Post-workout drinks are becoming more and more popular, and for good reason: your body is primed and ready to take the nutrients you ingest and use them to begin repairing your "starving" muscles. What many don't know, however, is that taking dextrose post-workout can maximize your gains and help you get the most out of this all-important post-workout window.
Here are my top 3 reasons you should be using dextrose as a part of your post-workout recovery plan.
Translation: fast refueling for you and your just-worked muscles.
Every time you train, your body uses glycogen as fuel. Think of it as carbohydrate gasoline for your body. By the end of your session, your fuel tank is (at best) close to empty. Dextrose is an extremely fast-digesting sugar that helps you refill your tank as fast as possible.
Getting quality nutrients and fuel to the muscles isn't a magical process that happens just because you eat something. A number of smaller reactions must occur to take the food you eat, break it down into digestible "units," and transport those units out of the digestive system for use by the body.

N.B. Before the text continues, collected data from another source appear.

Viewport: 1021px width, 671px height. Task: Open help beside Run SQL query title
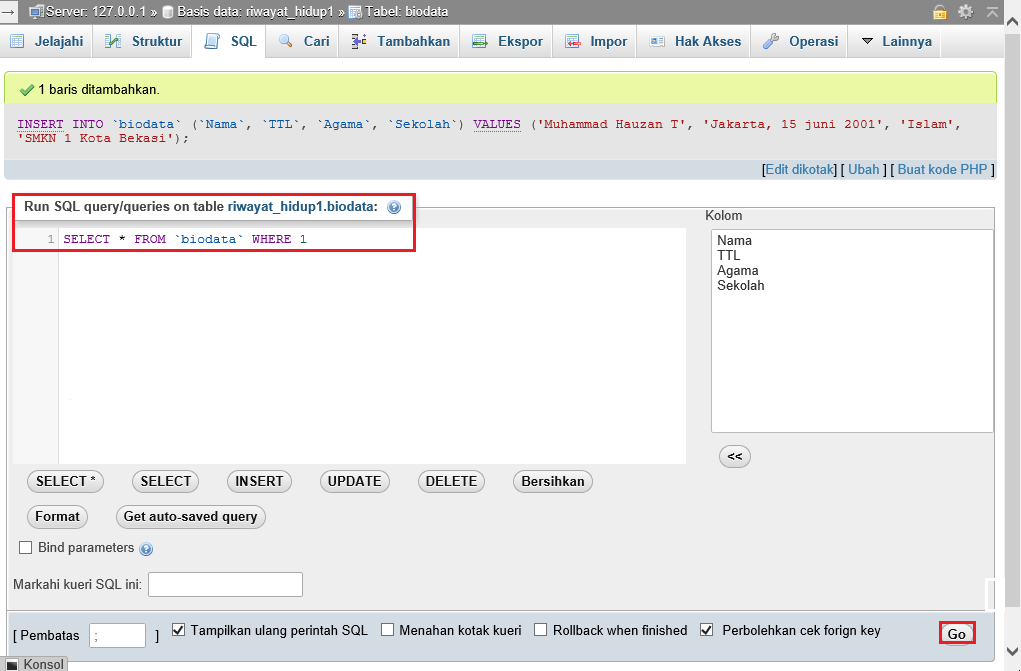[394, 207]
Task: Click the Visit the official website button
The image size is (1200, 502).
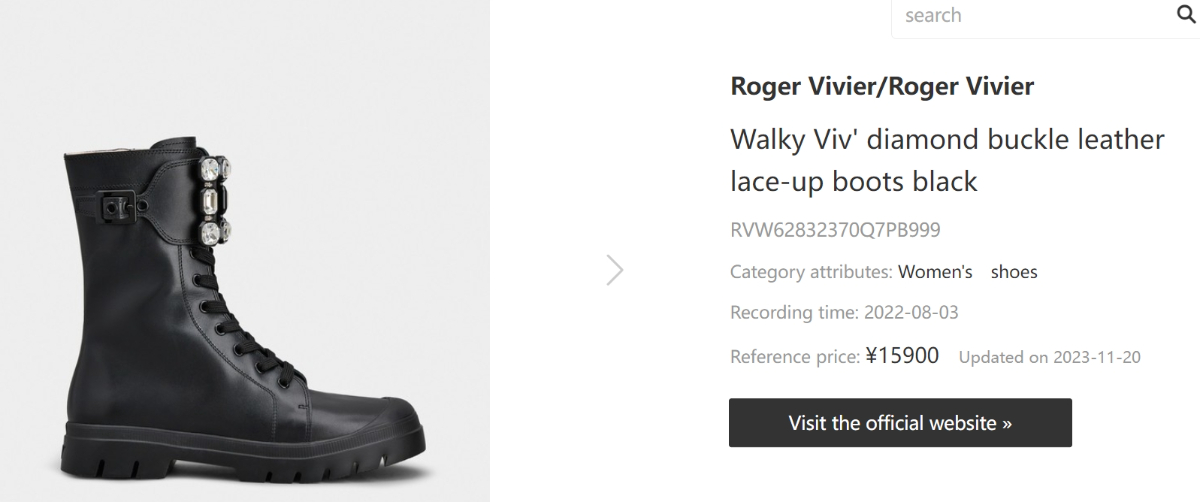Action: coord(900,423)
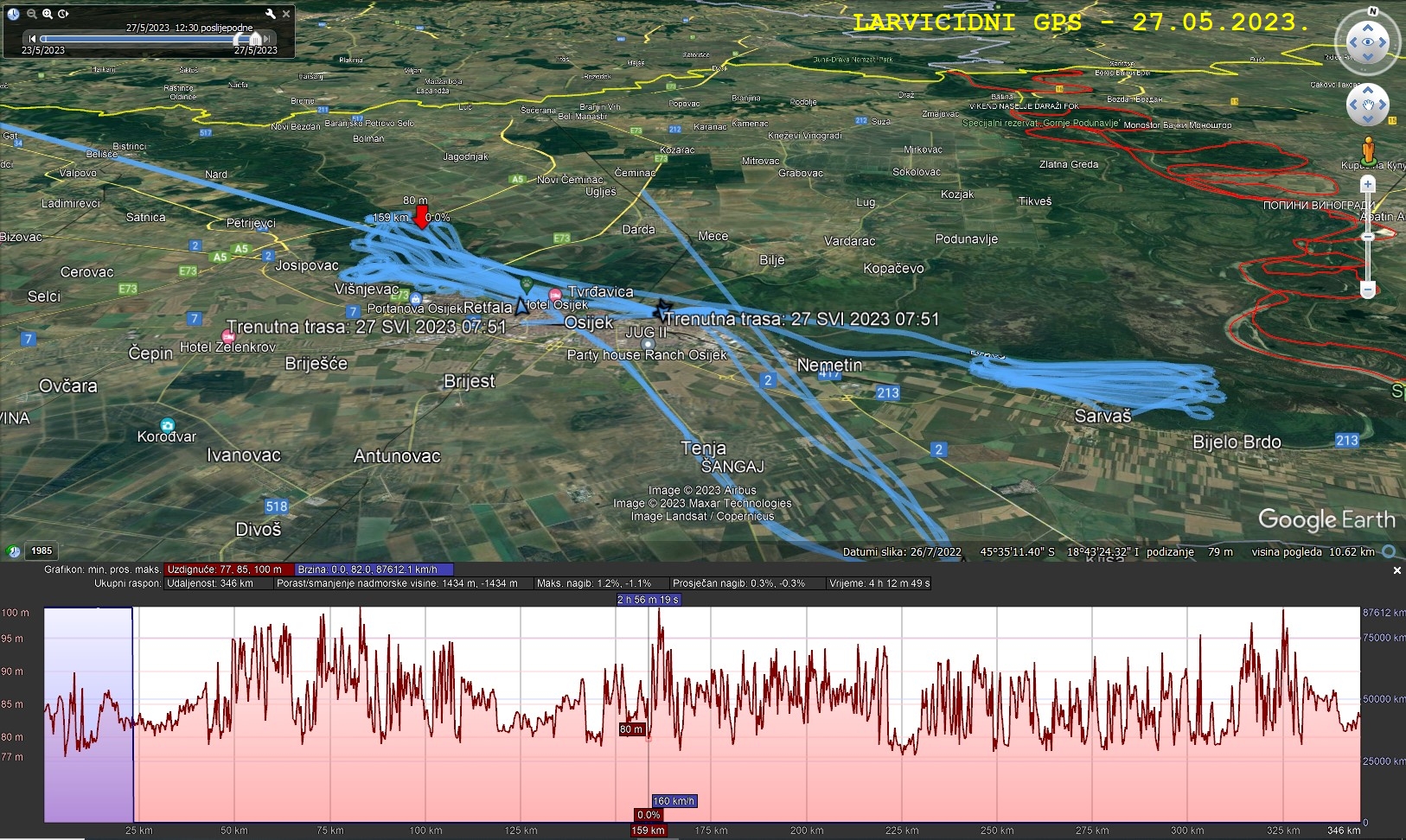Viewport: 1406px width, 840px height.
Task: Open time slider options wrench
Action: pyautogui.click(x=271, y=14)
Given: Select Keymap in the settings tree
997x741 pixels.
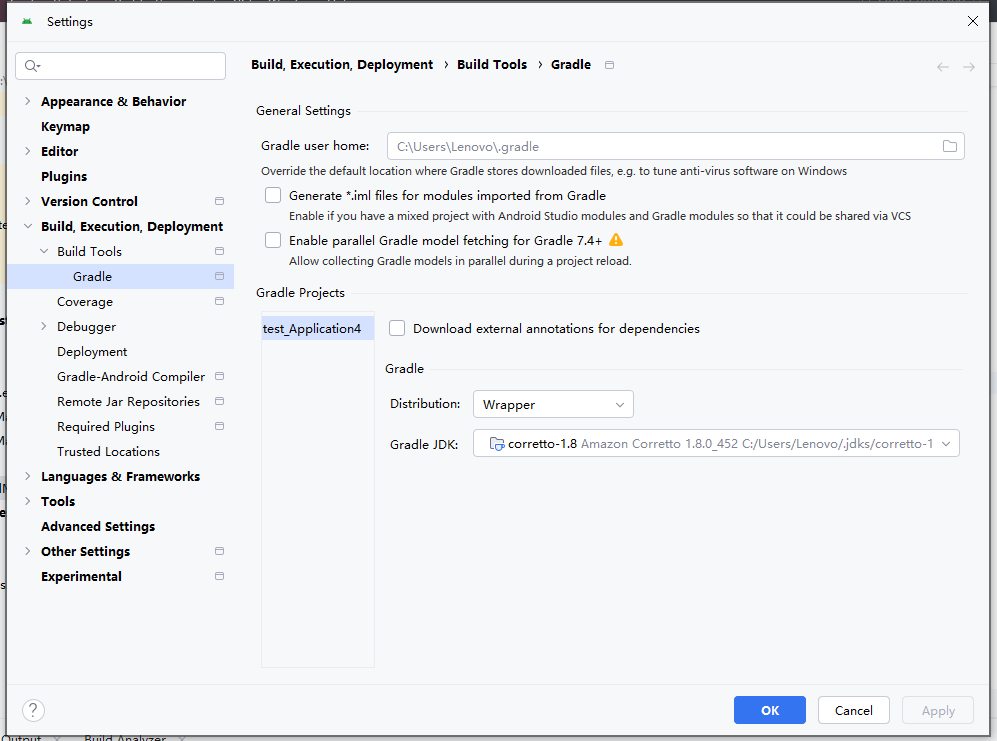Looking at the screenshot, I should [65, 127].

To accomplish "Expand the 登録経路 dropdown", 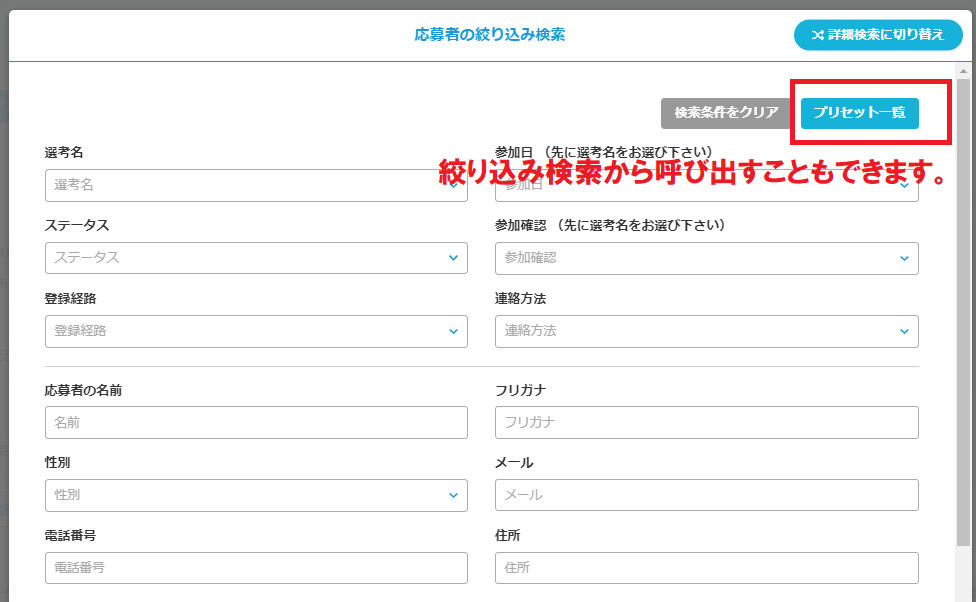I will click(255, 331).
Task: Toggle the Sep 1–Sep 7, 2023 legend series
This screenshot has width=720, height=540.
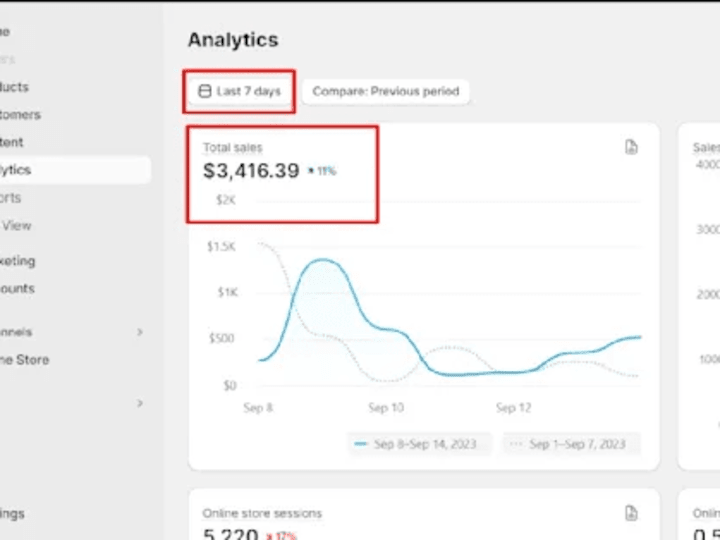Action: click(572, 444)
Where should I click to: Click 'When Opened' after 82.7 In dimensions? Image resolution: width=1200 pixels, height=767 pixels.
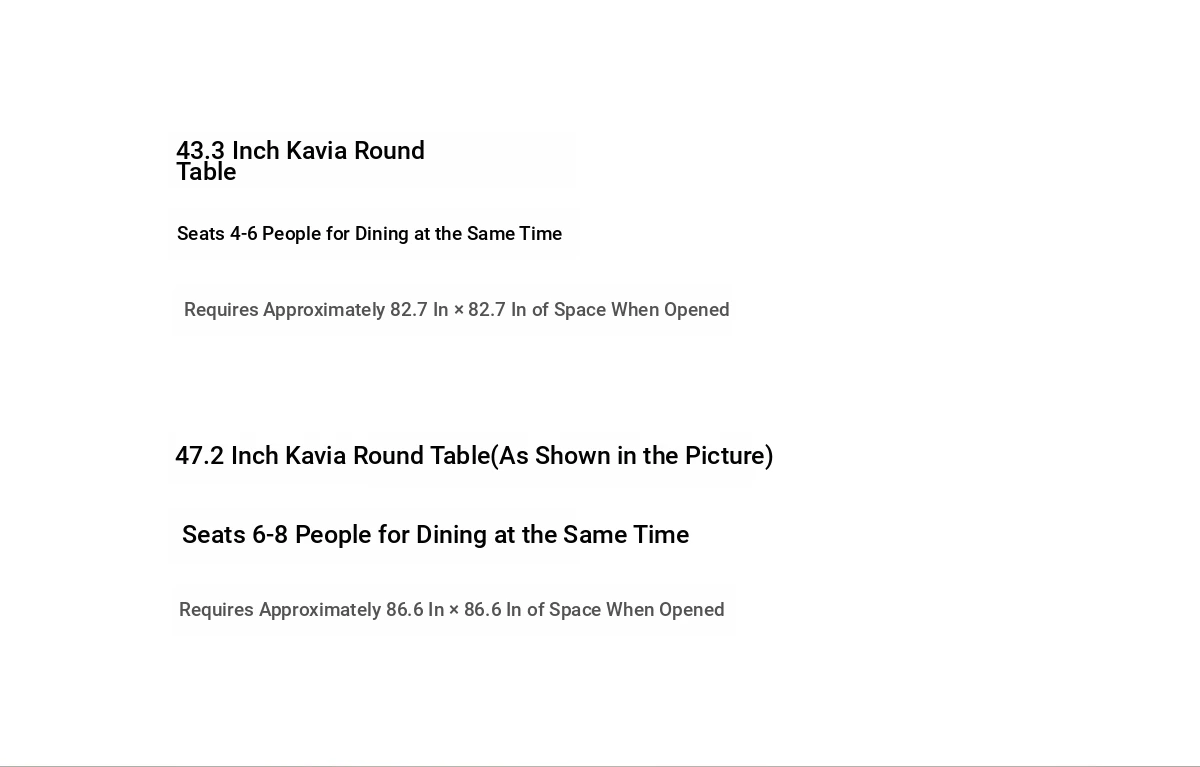[670, 310]
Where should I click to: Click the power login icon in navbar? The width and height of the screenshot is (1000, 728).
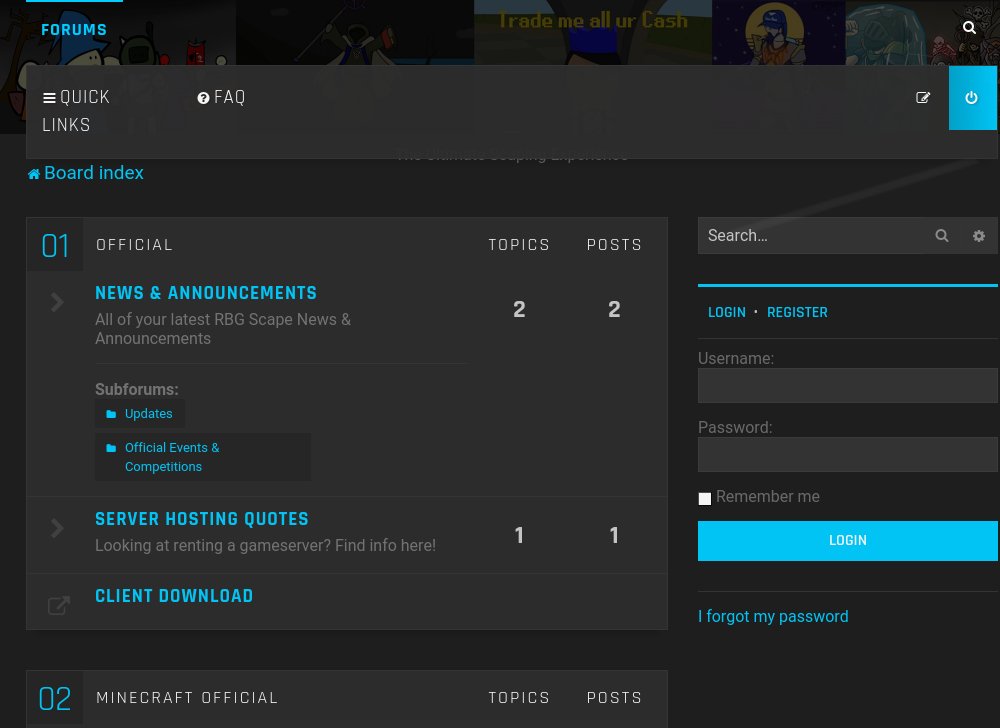(972, 98)
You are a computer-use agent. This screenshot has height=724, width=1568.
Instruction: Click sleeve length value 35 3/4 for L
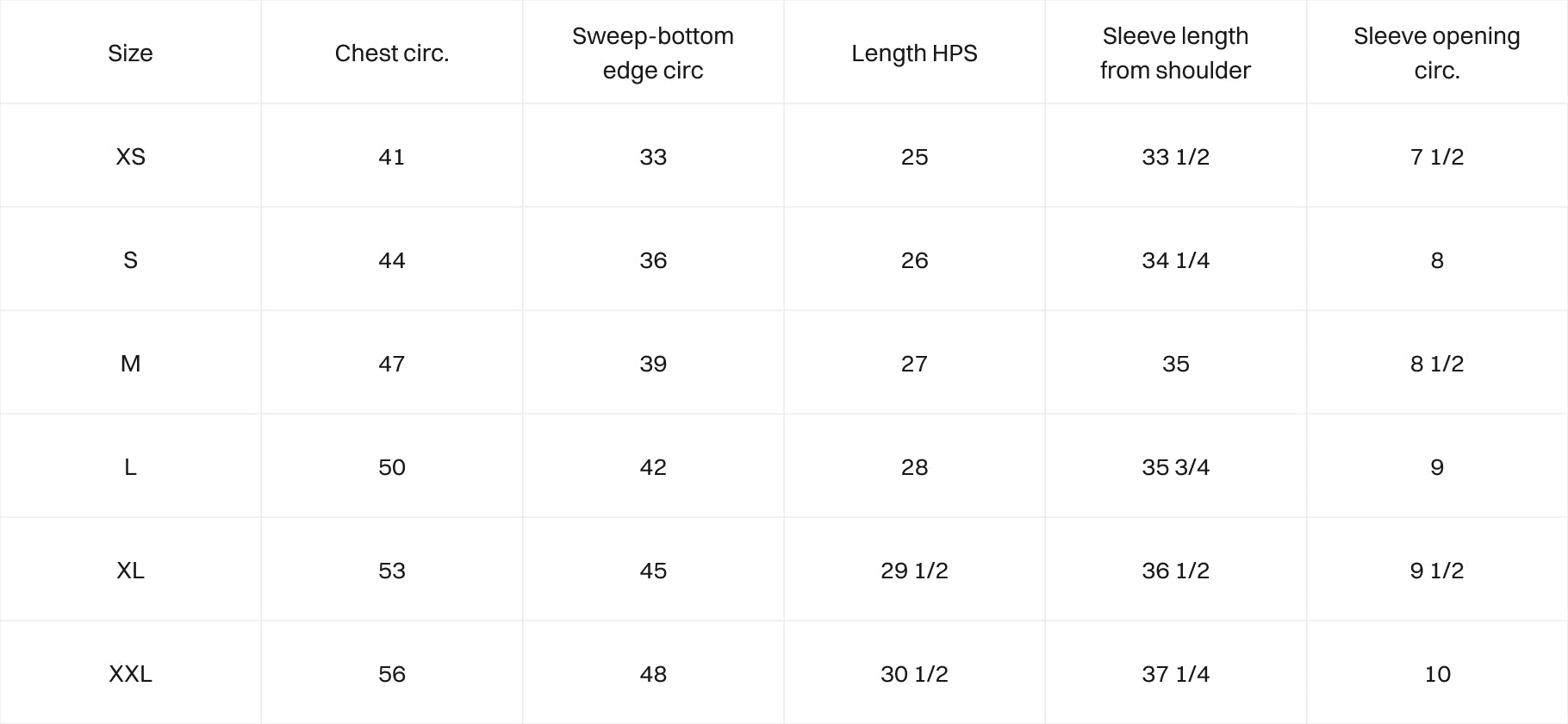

Insulin is a hormone that serves as the transportation system for nutrients—essentially taking them from the bloodstream to the muscles to start the recovery and rebuilding process. If nutrients in the bloodstream are the construction workers that are going to build up your muscle tissue, insulin is the bus that gets them from home in the bloodstream to work in the muscles!
Because dextrose is an extremely fast-digesting simple sugar, it raises blood glucose levels quickly, causing a rapid spike in nutrient-transporting insulin into the bloodstream. (Find out how you can also use nutrient timing to release insulin.)
Staying with the construction analogy, dextrose speeds up the bus, getting the workers to the work site as fast as possible, whereas a slower digesting carbohydrate would get them to the muscles site much more slowly. After a workout, athletes need to start the rebuilding process asap, and dextrose helps it happen about as quickly as it gets.
Walking through a supplement store these days is confusing at best. The walls are lined with products and compounds of all colors, shapes, and sizes; and the claims on the labels are often too good to be true. Dextrose is simply a specific type of sugar that causes a more rapid insulin spike (and is digested easier) than things like sucrose (table sugar) and fructose (fruit sugar). Given the lack of hype surrounding using a simple sugar as a dietary supplement, dextrose is reasonably priced compared to many other supplements available today. You can typically find a 10-pound tub of dextrose, which will last for months, for $20 or less. Plus, you have the added benefit of buying simplicity. Instead of a 10-page-long list of ingredients like artificial compounds and dyes, you see one word: dextrose.
The easiest way to use dextrose post-workout is to add it to your shake, 1.5 to twice the number of grams of protein. So if you're taking 1.5 scoops of whey protein (approximately 30 grams), add 45 to 60 grams of dextrose. Toss in a dash of cinnamon, and you'll have a tasty post-workout drink built for speed of recovery and, ultimately, performance results.